Entries about locating elements on screens:
________________________

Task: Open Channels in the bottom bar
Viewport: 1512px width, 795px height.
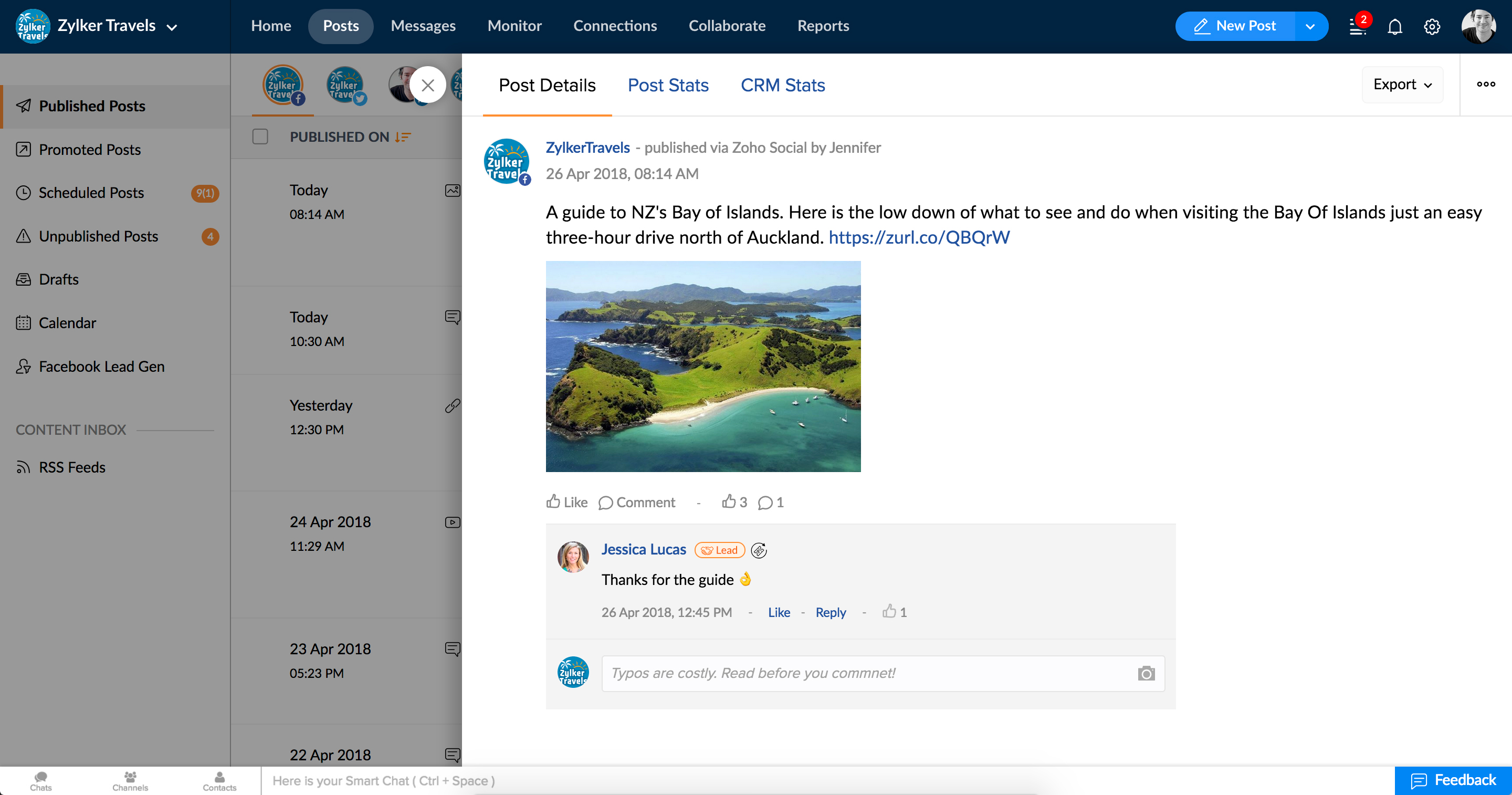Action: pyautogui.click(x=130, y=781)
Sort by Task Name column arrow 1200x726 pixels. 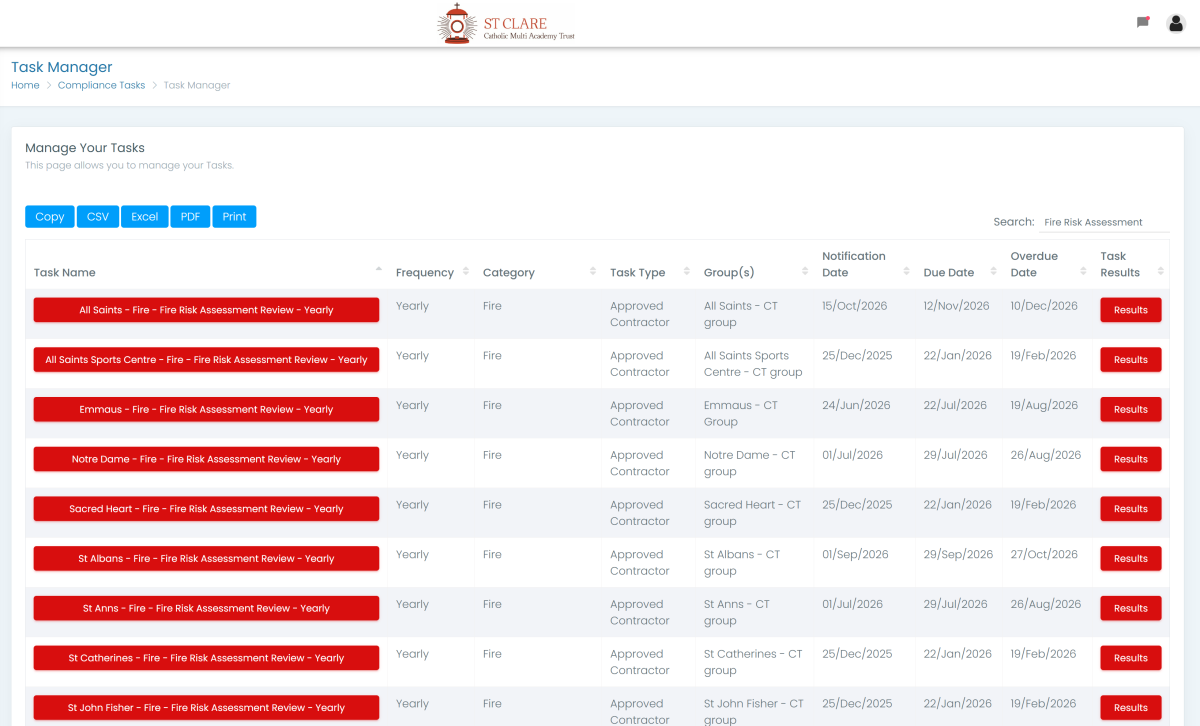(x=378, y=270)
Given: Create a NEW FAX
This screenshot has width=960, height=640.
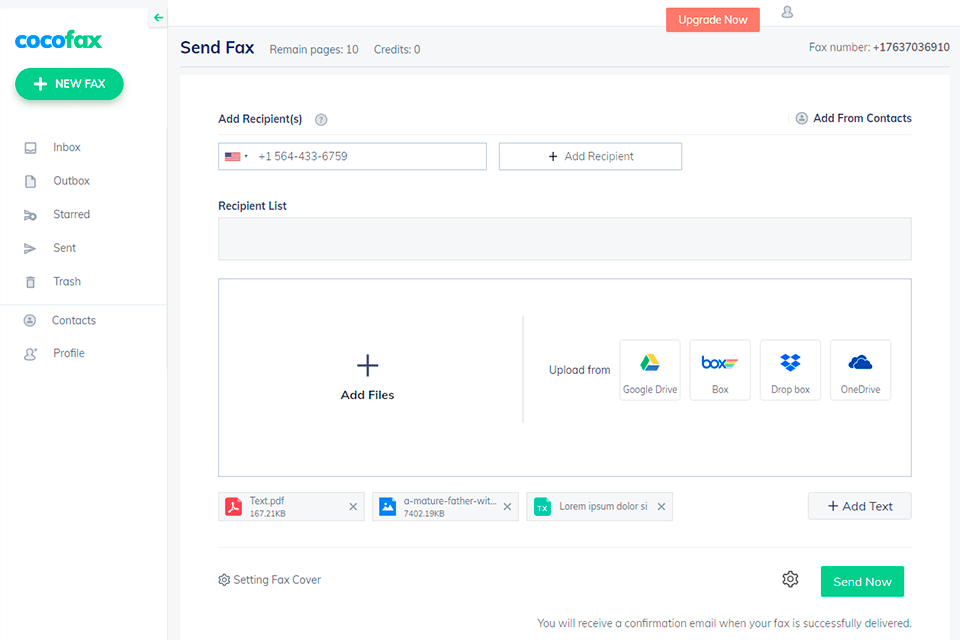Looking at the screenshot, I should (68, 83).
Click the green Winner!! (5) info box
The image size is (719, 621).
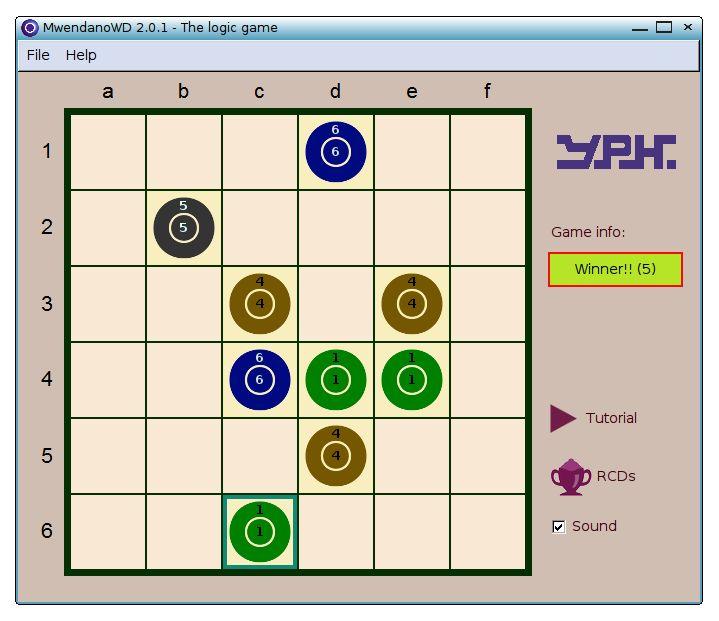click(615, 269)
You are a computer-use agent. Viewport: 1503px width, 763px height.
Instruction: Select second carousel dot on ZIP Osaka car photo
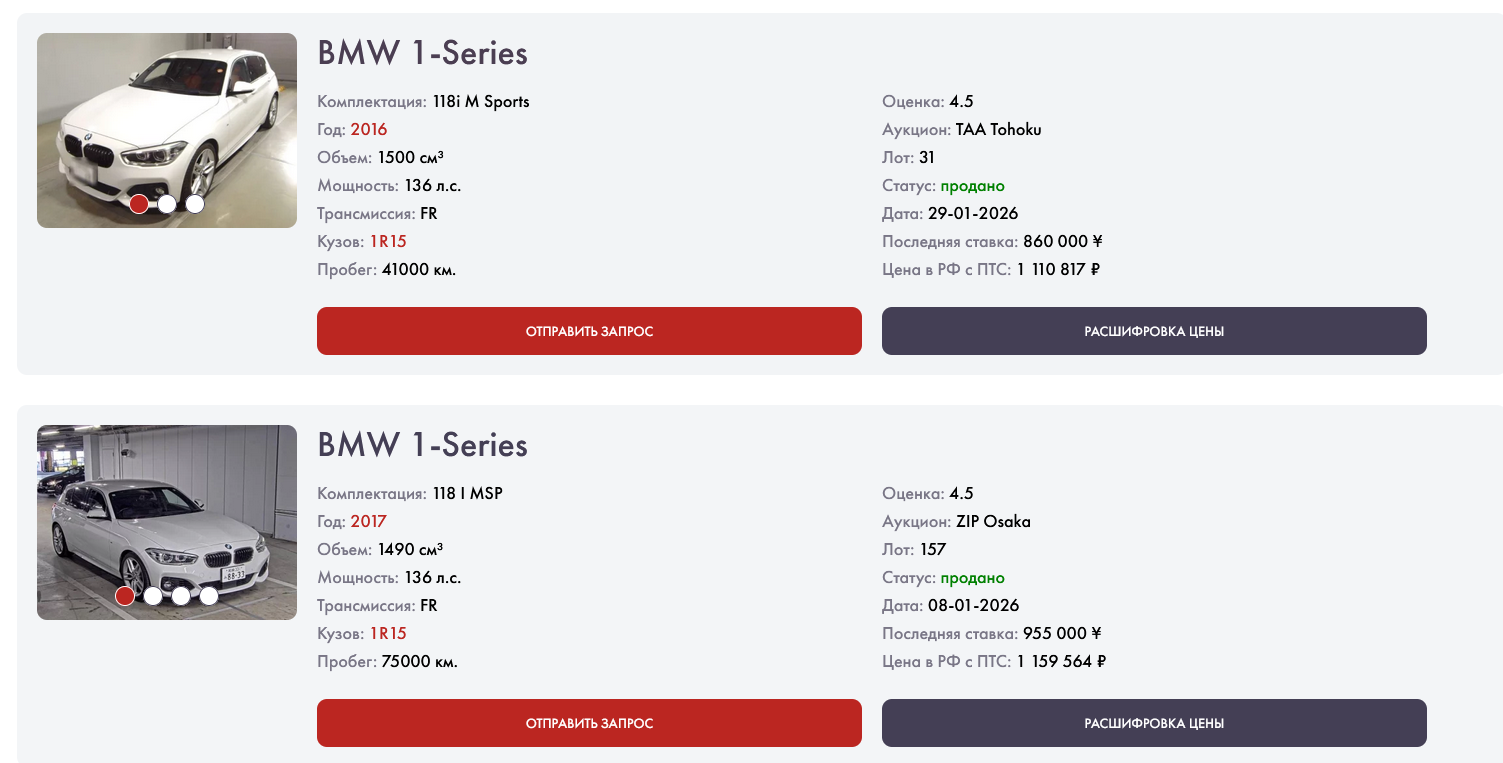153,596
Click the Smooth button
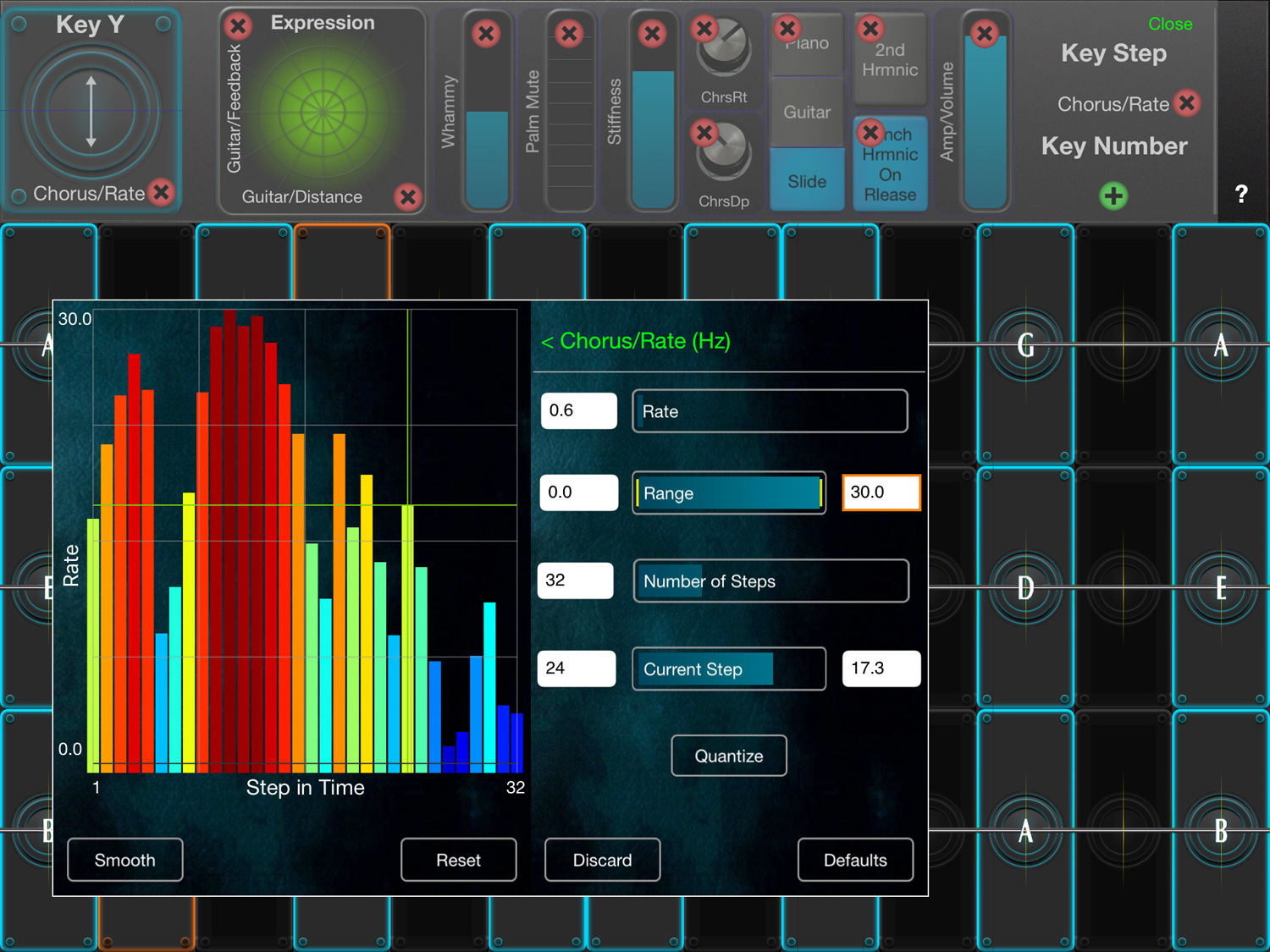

________________________

TASK PROMPT: Transcribe every line of the entries word for word, from the line containing "Click the green Winner!! (5) info box" through the end of the entries. Leave out the pictures.

ANSWER TO THIS PROBLEM:
Click the green Winner!! (5) info box
The image size is (719, 621).
click(615, 269)
You are a computer-use agent. Viewport: 1503px width, 763px height.
Instruction: Select second carousel dot on ZIP Osaka car photo
153,596
Click the Smooth button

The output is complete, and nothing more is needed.